Esta dinámica es la que incentiva la demanda y producción de eslabones desechables, de pobres desechables. Así, jóvenes, mujeres y quienes menos tienen seguirán dando sustento al empoderamiento del crimen como sujetos desechables. Estos ingresan a los círculos del crimen a temprana edad, porque el tráfico y el delito se transforma en la única forma de salir de la pobreza o el estancamiento social del que han sido víctimas por generaciones. El 83% de las causas de ingreso femenino a la cárcel es por condenas basadas en delitos para generar ingresos y el 50% por ley de drogas.
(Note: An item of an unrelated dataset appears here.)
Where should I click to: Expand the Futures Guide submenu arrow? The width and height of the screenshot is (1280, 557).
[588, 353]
Esta guerra contra la delincuencia les perseguirá y les tomará detenidos una y otra vez. En la calle serán reemplazados por otros más jóvenes y vulnerables y, gracias al endurecimiento de las penas, se les encarcelará para que sean entrenados con las élites de la delincuencia. Les volveremos a dejar en libertad para luego volver a encarcelarlos. Garantizaremos así, que estos jóvenes inicien una carrera delictual que les durará al menos por 30 o 40 años más.
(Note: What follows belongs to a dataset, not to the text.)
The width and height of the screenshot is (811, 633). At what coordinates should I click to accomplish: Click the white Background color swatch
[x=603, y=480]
Quienes celebran el sistema de mano dura asumen que esta logrará intimidar y disuadir el crimen para volver a limpiar lo que está ocurriendo en nuestras calles y ojalá no volver a ver a los hijos del fracaso estatal en su jardín. Pero a pesar de quererlos lejos, no tienen problemas en que sean sus madres, padres, hermanas y hermanos quienes viajen horas arriba de un transporte público ineficiente, para que vengan a cuidar sus jardines, criar a sus niños, pasear a sus perros y sostenerles la sombrilla mientras están en la playa, clubes de campo y piscinas privadas. No les molesta uniformarlas con delantales, para dejarles claro que son parte de otro Chile. Esta paradoja es el corazón de la maquina que termina por reproducir pobreza para someterla a un sistema de explotación laboral, ya sea de forma legal o ilegal.
Urge reconocer entonces, que el verdadero enemigo no es el narcotráfico ni el crimen organizado, ni menos la delincuencia, sino que es la desigualdad. El Estado ha estado ausente durante gran parte de la vida de estos “desechables” y llega solo con fuerza, cuando es momento de castigarlos o cobrarles impuestos desproporcionados como el IVA. Es triste, pero por sobre todo es alarmante ver que la reacción del Gobierno sea seguir barriendo el problema hacia donde siempre ha estado.
Si esto continúa, no solo seguiremos reproduciendo pobreza y desigualdad, sino que seguiremos trabajando a favor del narcotráfico y el crimen organizado. Todo, para que en poco tiempo sean los hijos de ese “lumpen”, de esos “flaites” y los nuevos hijos del fracaso del estado, quienes saltarán nuevamente en masa la frontera y volverán con más fuerza a romper la burbuja.